• _Your instructions_:
Using the entries below, restate word for word only the lines from the one with "You are a GUI" to the final line, leaving the pictures out.

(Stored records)
────────
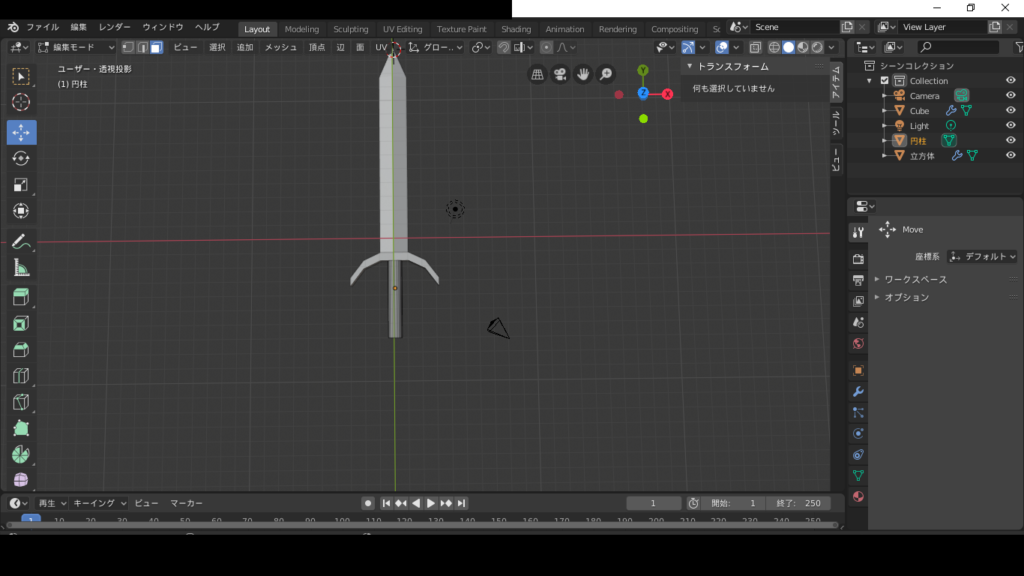
Task: Pick the Extrude Region tool
Action: [21, 296]
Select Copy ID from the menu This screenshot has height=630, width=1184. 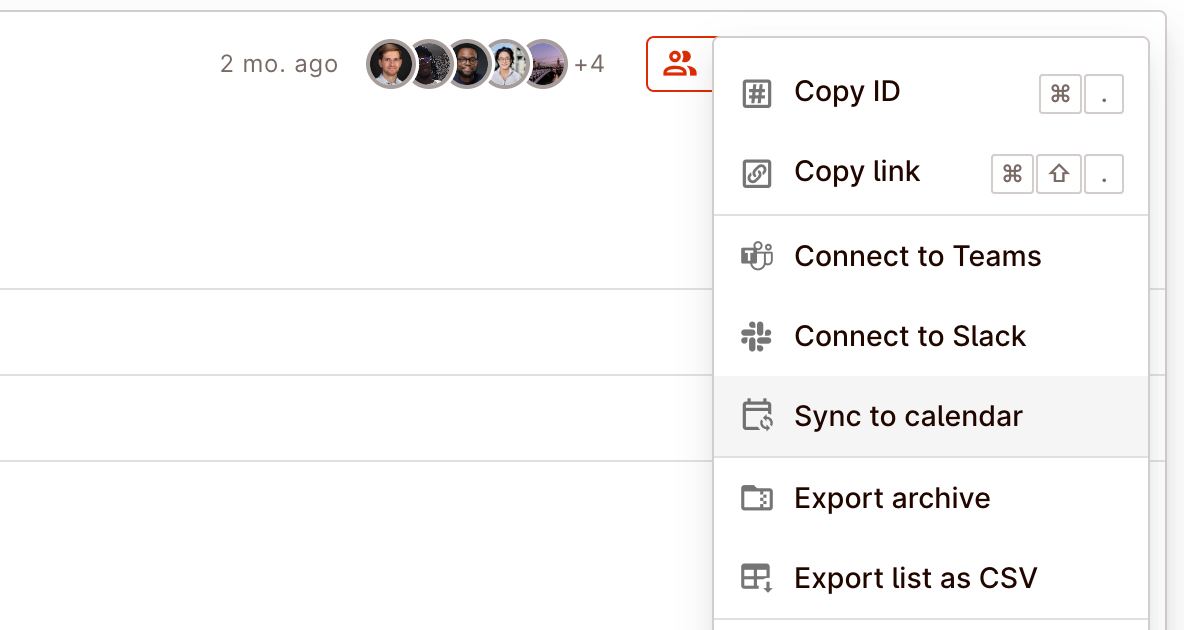[x=847, y=92]
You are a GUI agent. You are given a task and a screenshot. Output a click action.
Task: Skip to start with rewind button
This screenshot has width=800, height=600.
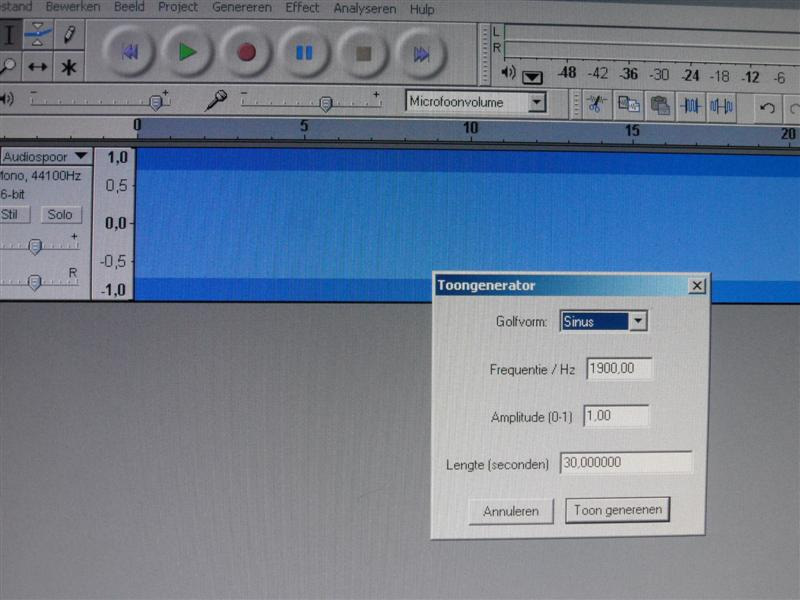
────────
• _Reply to the task_:
You are a GUI agent. You are given a task and a screenshot. Output a click action.
Task: Skip to start with rewind button
This screenshot has width=800, height=600.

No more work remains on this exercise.